Fundador do Celsius é Condenado a 12 Anos de Prisão por Fraude de Criptomoedas

O fundador da rede Celsius Network de empréstimos de criptomoedas foi condenado a 12 anos de prisão na quinta-feira.

Alex Mashinsky, ex-CEO da empresa, se declarou culpado por fraude de valores mobiliários e fraude de commodities em dezembro.

Os promotores federais disseram que Mashinsky aumentou artificialmente o valor do token Cel da Celsius e obteve um lucro de mais de US$ 48 milhões como resultado. Os promotores liderados pelo Procurador dos EUA Jay Clayton também disseram que Mashinsky enganou os clientes sobre a segurança da Celsius.

“A argumentação para a tokenização e uso de ativos digitais é forte, mas não é uma licença para enganar,” Clayton, que é baseado em Manhattan, disse em um comunicado. A sentença inclui três anos de liberdade condicional e confisco dos US$ 48,4 milhões que ele ganhou liderando a empresa.

A promotoria havia solicitado uma sentença de pelo menos 20 anos para Mashinsky, 59 anos, afirmando que seria “um castigo justo” pelos bilhões de dólares em perdas que ele causou a milhares de pessoas. O fundador argumentou por uma pena de um ano e um dia, alegando estar arrependido.

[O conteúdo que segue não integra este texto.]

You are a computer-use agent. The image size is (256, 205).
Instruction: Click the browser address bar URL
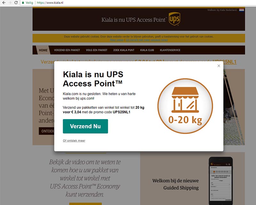coord(50,3)
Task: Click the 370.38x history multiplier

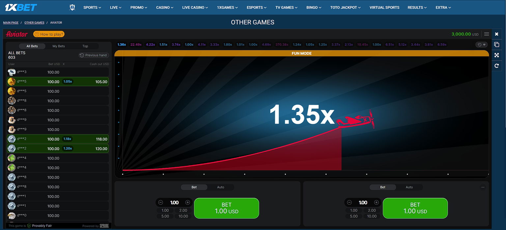Action: coord(282,44)
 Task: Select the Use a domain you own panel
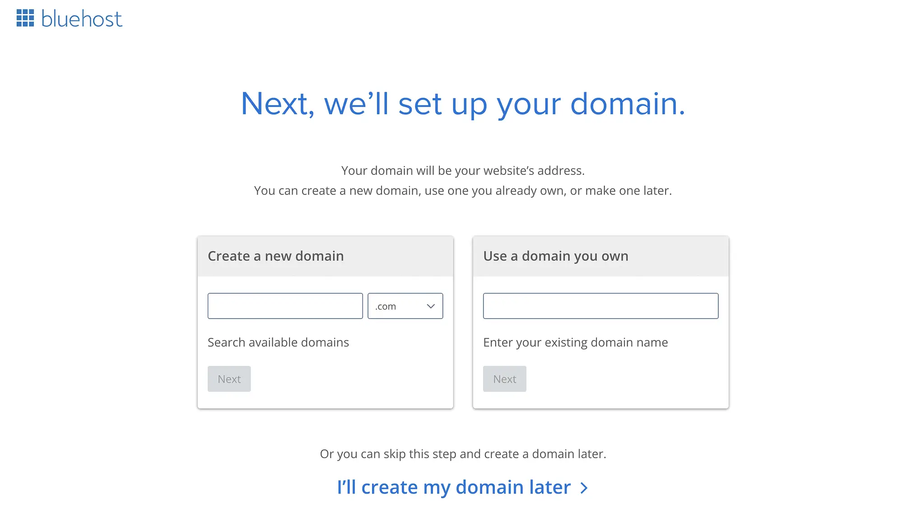(600, 321)
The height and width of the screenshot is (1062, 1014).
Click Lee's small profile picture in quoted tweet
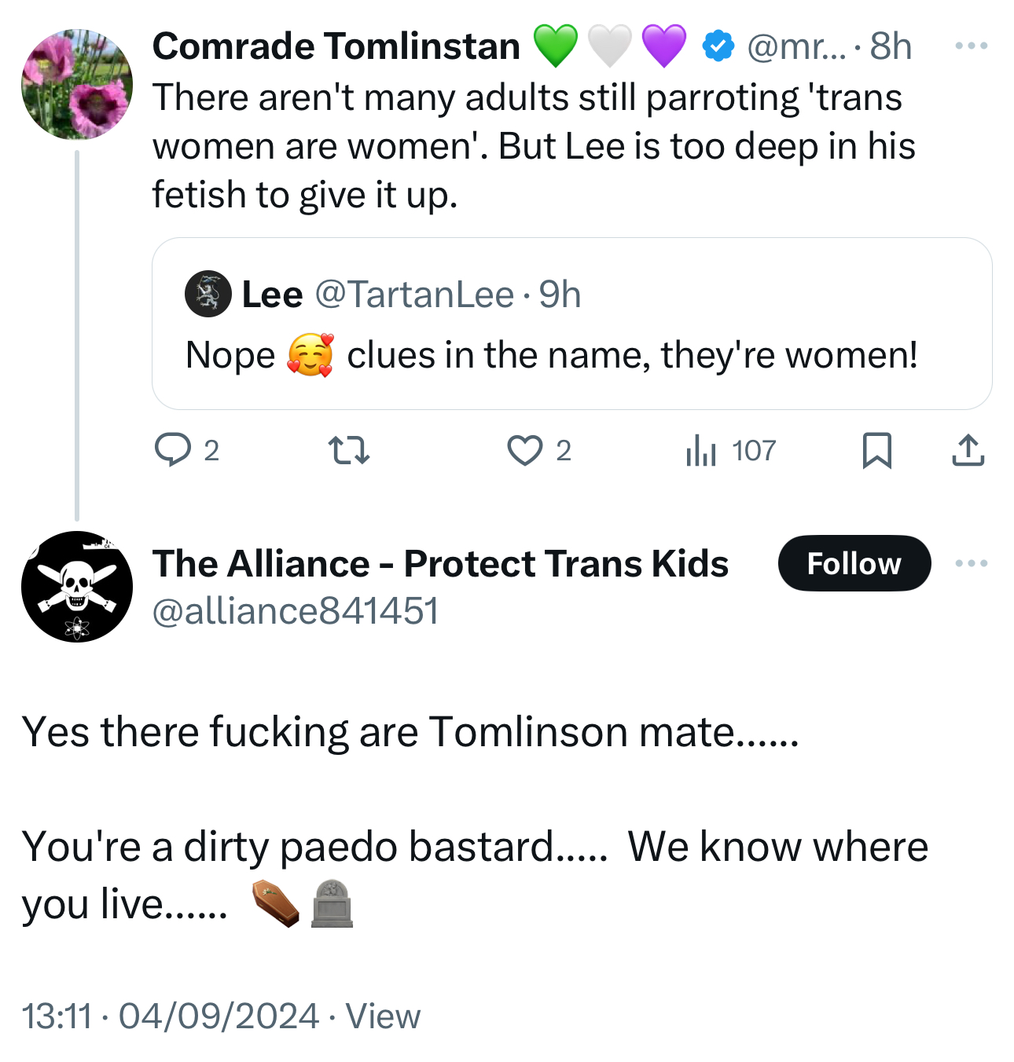208,295
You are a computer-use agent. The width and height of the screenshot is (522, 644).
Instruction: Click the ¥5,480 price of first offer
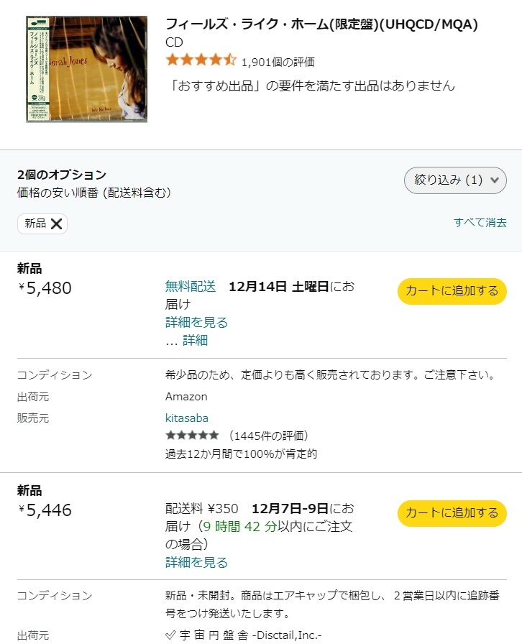45,288
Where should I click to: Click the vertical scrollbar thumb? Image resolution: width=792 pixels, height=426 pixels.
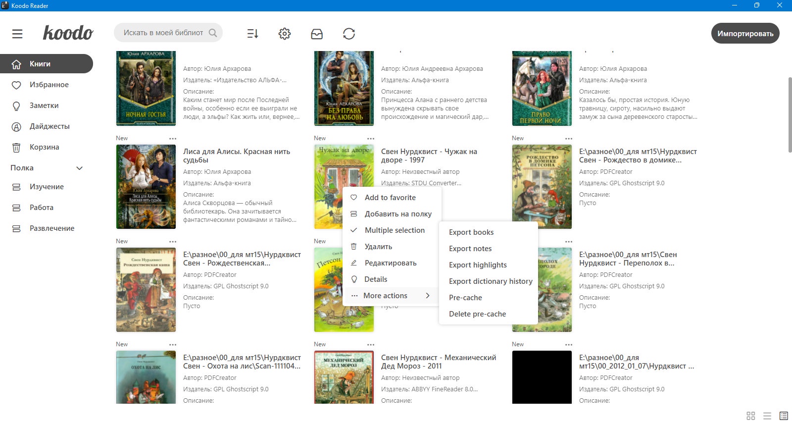click(x=790, y=115)

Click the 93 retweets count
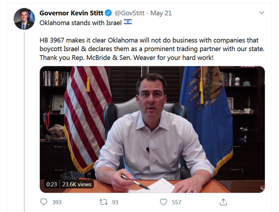115,202
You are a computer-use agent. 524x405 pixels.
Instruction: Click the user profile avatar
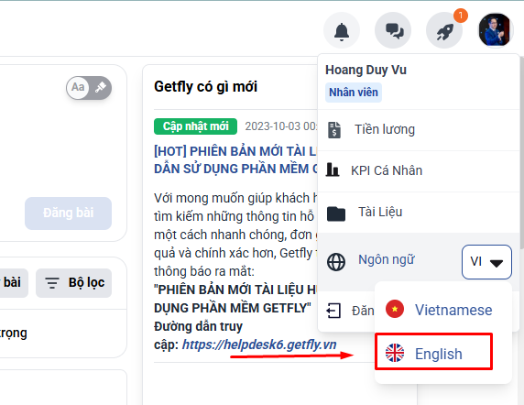[496, 30]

A Celsius, com sede em Hoboken, New Jersey, havia oferecido aos clientes até 17% de juros sobre alguns depósitos, mas, à medida que os preços das criptomoedas despencavam no verão de 2022, os clientes correram para sacar seu dinheiro. A Celsius tinha um déficit de balanço de US$ 1,19 bilhão quando entrou com pedido de proteção contra falência do Capítulo 11 em julho daquele ano.

A sentença de 12 anos é uma das mais longas a surgir da crise do mercado de criptomoedas em 2022, que teve origem no colapso da exchange de criptomoedas FTX. O fundador dessa empresa, Sam Bankman-Fried, está cumprindo uma sentença de 25 anos por fraude. Atualmente, ele está recorrendo de sua condenação.

Além do julgamento criminal, Mashinsky enfrenta processos civis movidos pela Comissão de Valores Mobiliários, Comissão de Negociação de Futuros de Commodities, Comissão Federal de Comércio e Procurador-Geral de Nova York, Letitia James.